While the large steel bridges are considered safe, there are flaws such as fatigue cracks and upkeep is expensive for Paducah & Louisville Railway.
The federal stimulus money would improve a line that is economically important to the area. For instance, it’s the only rail service to the Elizabethtown Dana Corp., which ships vehicle frames to Louisville. And no other line serves this growing Army post, which, according to the application, makes the railway important to national defense.
Plus, if a proposed passenger service between Elizabethtown and Louisville were to begin, the cars would travel over the bridges, which are near West Point.
Awards are expected to be announced by Feb. 15. If the grant is awarded, work on the new concrete trestles would begin March 1 and be finished by September 2011.

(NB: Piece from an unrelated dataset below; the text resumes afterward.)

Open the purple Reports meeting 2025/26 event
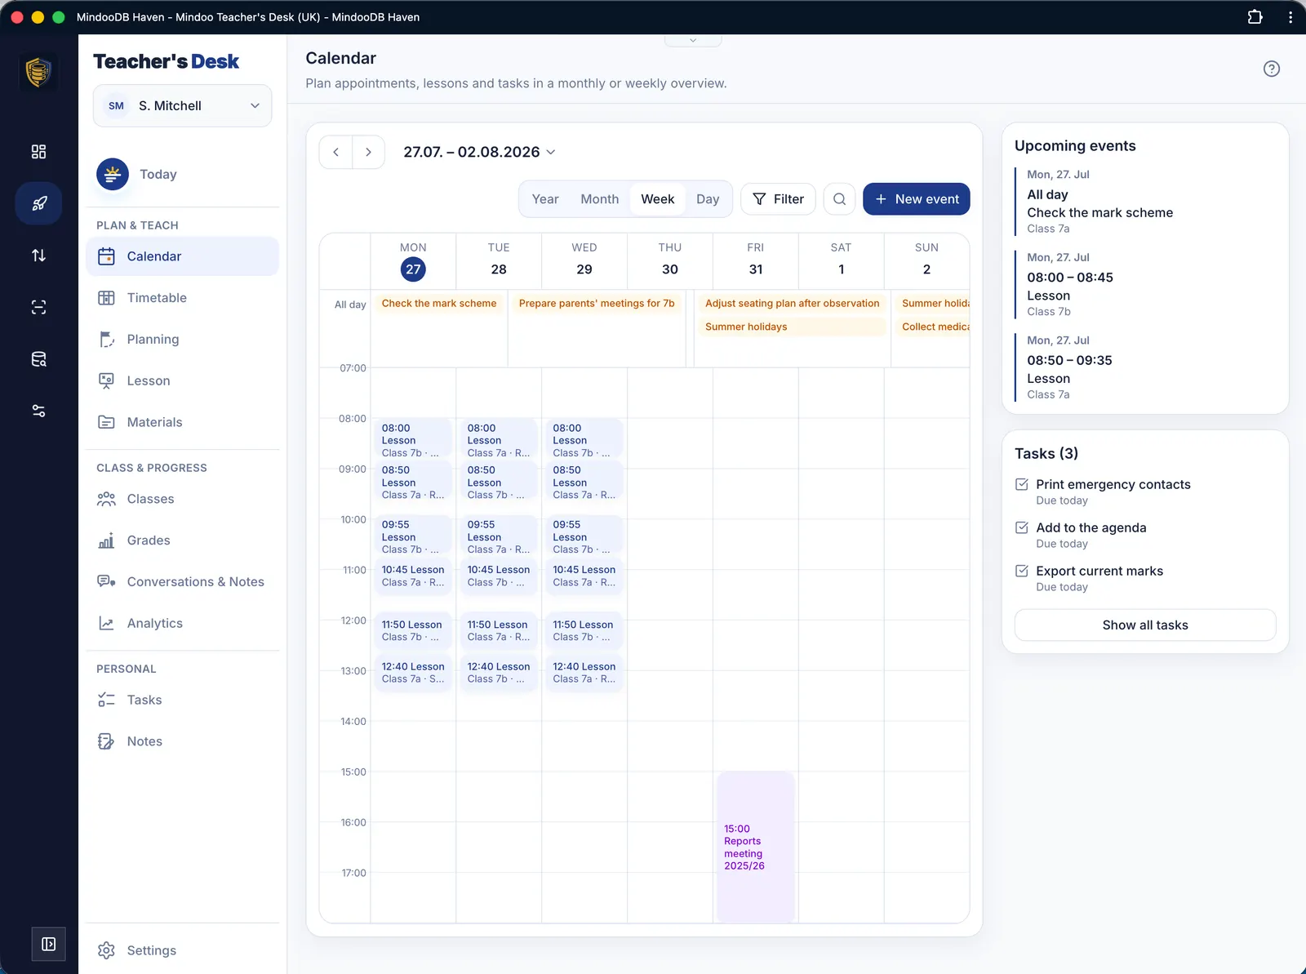The height and width of the screenshot is (974, 1306). pos(755,847)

One of the two trestles is 580 feet long and 90 feet high, and the other is 712 feet long and 120 feet high.
The new ones would be constructed next to the old ones, which will be used during the project to keep service disruption at a minimum, Hardin County Judge-Executive Harry Berry said.
Replacing the bridges could help with future economic development, he said.
P&L approached county officials after unsuccessfully asking the state to sponsor the U.S. Department of Transportation grant.
State Transportation Cabinet spokesman Chuck Wolfe said the decision was not a reflection on the project’s worthiness.
The cabinet instead chose to focus on efforts that involved Kentucky and another state, because those are what will receive federal priority. An example is the replacement of the Milton-Madison bridge from Trimble County to Indiana.
The competitive Transportation Investment Generating Economic Recovery Grant program has a pool of $1.5 billion.
P&L, which would put $2 million toward the project, is seeking $22 million in TIGER funds and would bond the final million.
“We’re cautiously optimistic,” said Tom Garrett, P&L spokesman and executive vice president. The company was one of a limited number of applicants invited to Washington to make a pre-application presentation, he said. “We feel like we were well-received.”
Garrett said he was told they would be competing with probably 1,000 applicants — and he appreciated the county’s support.
Being a small company, the railway would have trouble paying for the construction on its own.
The work would benefit the local economy, Garrett said. Building the bridges is expected to create almost 300 jobs.
Whether the company will take down the old trestles has not been decided, Garrett said. The state has deemed them historically significant, so if they are removed, they would first be studied and documented.